Over the last two years, DeVaney says retail fruit prices have climbed while wholesale returns for growers and packers moved in the opposite direction.

“Consumers see retail prices increasing and the assumption is that, well, growers are getting some part of that,” he says. “The policymakers and a lot of the public’s assumption is that the growers get a share of the price. Price at retail remains relatively constant, and it’s not necessarily the case that retailers may be using a higher margin on particular products to absorb their overall cost of doing business and potential losses or non-increases in margins on other products. And while that might make sense for their enterprisewide management, it really puts growers in an untenable position to have their own production costs increasing even as their wholesale pricing is flat or declining.”

Starting With the End in Mind

Arnusch says he thought about the notion of growers as price-takers as he entered the fresh produce industry and eventually took over a packing shed. He says he was at one point the third- or fourth-largest onion packing shed in Colorado.

“We started with the end in mind,” he says. “We started with the market, and we worked backward. Let’s start off with these consumer packs. Let’s try to hit that, that high margin, that high revenue, maybe lesser volume, but that high-revenue product.”

Arnusch says he looked to 2- and 3-pound bags and onion sacks to hit that higher-revenue item, and then that informed the types of varieties he planted and the management.

“We weren’t looking to produce the most onions in the state of Colorado. We were looking to produce the highest-return onion per acre, and that’s not just a metric of yield, that’s not just a metric of cost, but it was the metric of market value,” he says. “We did a lot of specialty labeling. We did a lot of things in that space that differentiated in the marketplace, where maybe a lot of the big packers didn’t want to play.
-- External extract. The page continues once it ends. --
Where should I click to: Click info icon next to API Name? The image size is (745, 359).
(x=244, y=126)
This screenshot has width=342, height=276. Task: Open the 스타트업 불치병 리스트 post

That was our sweet spot, and because we were smaller, because we were more individualized, we could do so many more things in the field that rewarded us in the marketplace.”

Shrinking Share of the Consumer Dollar and Consolidation

Washington State University professor and economist Karina Gallardo points to a stark USDA metric: For every dollar a consumer spends at the grocery store, the farmer sees only 14 to 15 cents.

“The rest of the 85 cents goes to the supply chain, whoever is between the grower and the end consumer,” she says.

Packinghouses sit in the middle of that gap. Growers face receiving fees and per-box processing charges, while the packinghouse — and not the grower — negotiates the final fob price with the retailer.

Gallardo works with growers to maximize efficiencies, often fighting the “pick everything” mentality. While clearing a tree quickly cuts harvest labor, it often backfires at the packinghouse.

While a faster pick will cut harvest costs, picking everything will also increase packing charges through receiving fees. She says a grower that reduces the number of defects going into packing by about 15% to 20% will likely see a beneficial outcome.

“It is a very fine trade-off,” she says. “The packinghouse charges $100 to $130 per bin they receive. It is to the advantage of the grower to send only the best apples possible.”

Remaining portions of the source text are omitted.